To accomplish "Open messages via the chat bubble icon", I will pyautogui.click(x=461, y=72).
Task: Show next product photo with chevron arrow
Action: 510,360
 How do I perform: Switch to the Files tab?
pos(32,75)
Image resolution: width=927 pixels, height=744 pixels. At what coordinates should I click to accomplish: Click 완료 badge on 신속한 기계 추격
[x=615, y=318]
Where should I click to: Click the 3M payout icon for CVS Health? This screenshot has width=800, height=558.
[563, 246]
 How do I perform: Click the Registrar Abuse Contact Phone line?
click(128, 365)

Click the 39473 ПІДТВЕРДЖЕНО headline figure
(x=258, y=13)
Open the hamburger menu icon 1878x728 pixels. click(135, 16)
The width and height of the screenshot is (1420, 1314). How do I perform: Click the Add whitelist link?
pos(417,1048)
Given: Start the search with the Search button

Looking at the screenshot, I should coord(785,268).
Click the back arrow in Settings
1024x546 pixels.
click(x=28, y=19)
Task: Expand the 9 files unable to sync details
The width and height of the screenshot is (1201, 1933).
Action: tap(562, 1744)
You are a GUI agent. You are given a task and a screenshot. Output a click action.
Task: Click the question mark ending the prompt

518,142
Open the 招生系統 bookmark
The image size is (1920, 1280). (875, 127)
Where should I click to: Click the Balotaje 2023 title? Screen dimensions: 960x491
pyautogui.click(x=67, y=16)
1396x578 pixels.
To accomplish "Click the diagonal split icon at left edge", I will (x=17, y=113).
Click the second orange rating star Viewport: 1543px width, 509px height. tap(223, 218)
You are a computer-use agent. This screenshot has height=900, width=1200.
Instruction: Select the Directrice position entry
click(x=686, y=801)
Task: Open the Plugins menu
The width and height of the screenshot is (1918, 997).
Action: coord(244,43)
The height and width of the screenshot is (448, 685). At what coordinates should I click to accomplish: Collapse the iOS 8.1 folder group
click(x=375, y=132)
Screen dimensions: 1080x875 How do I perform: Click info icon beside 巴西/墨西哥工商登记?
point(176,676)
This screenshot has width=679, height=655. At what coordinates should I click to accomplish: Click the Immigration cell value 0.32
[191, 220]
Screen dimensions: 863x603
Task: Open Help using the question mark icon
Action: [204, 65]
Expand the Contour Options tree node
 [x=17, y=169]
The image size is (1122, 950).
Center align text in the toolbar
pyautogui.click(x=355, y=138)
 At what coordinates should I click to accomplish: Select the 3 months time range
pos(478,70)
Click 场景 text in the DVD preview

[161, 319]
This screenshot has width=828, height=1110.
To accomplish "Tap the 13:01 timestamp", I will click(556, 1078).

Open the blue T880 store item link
+++++
▶ [What to produce]
Copy out every line in the records where the word "menu" is found.

▶ [Answer for the task]
Open the hamburger menu icon 1878x728 pixels. click(135, 16)
Task: Open the Plugins menu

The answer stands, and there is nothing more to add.